PROVIDED DATA:
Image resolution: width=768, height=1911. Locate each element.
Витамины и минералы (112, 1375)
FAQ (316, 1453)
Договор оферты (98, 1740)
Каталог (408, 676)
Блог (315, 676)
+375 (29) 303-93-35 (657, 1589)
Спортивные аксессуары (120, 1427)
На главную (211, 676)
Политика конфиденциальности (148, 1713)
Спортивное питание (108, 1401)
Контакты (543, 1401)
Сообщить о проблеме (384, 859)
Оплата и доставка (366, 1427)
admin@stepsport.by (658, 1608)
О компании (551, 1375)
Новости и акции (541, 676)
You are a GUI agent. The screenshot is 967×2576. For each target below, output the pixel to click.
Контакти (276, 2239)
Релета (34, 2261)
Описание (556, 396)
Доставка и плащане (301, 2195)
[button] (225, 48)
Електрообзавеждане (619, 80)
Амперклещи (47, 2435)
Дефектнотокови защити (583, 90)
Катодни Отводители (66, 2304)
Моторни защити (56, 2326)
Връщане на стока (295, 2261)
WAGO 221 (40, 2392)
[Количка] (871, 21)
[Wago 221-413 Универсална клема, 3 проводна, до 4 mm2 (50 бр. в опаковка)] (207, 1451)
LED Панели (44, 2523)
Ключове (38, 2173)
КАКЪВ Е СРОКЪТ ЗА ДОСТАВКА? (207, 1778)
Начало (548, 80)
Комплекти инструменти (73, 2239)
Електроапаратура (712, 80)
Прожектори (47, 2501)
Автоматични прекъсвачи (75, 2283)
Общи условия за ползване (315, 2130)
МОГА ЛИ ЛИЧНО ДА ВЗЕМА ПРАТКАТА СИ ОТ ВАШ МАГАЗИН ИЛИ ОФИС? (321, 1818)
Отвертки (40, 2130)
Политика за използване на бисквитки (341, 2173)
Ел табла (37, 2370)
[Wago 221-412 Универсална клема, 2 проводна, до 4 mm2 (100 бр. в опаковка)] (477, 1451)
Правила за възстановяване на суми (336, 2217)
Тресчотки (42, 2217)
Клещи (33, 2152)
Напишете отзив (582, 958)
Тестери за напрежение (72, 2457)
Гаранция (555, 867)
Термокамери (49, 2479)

DIRECTIONS: Would you copy out every line in the records that includes the string "Универсална"?

RESPONSE AREA:
[Wago 221-413 Универсална клема, 3 проводна, до 4 mm2 (50 бр. в опаковка)] (207, 1451)
[Wago 221-412 Универсална клема, 2 проводна, до 4 mm2 (100 бр. в опаковка)] (477, 1451)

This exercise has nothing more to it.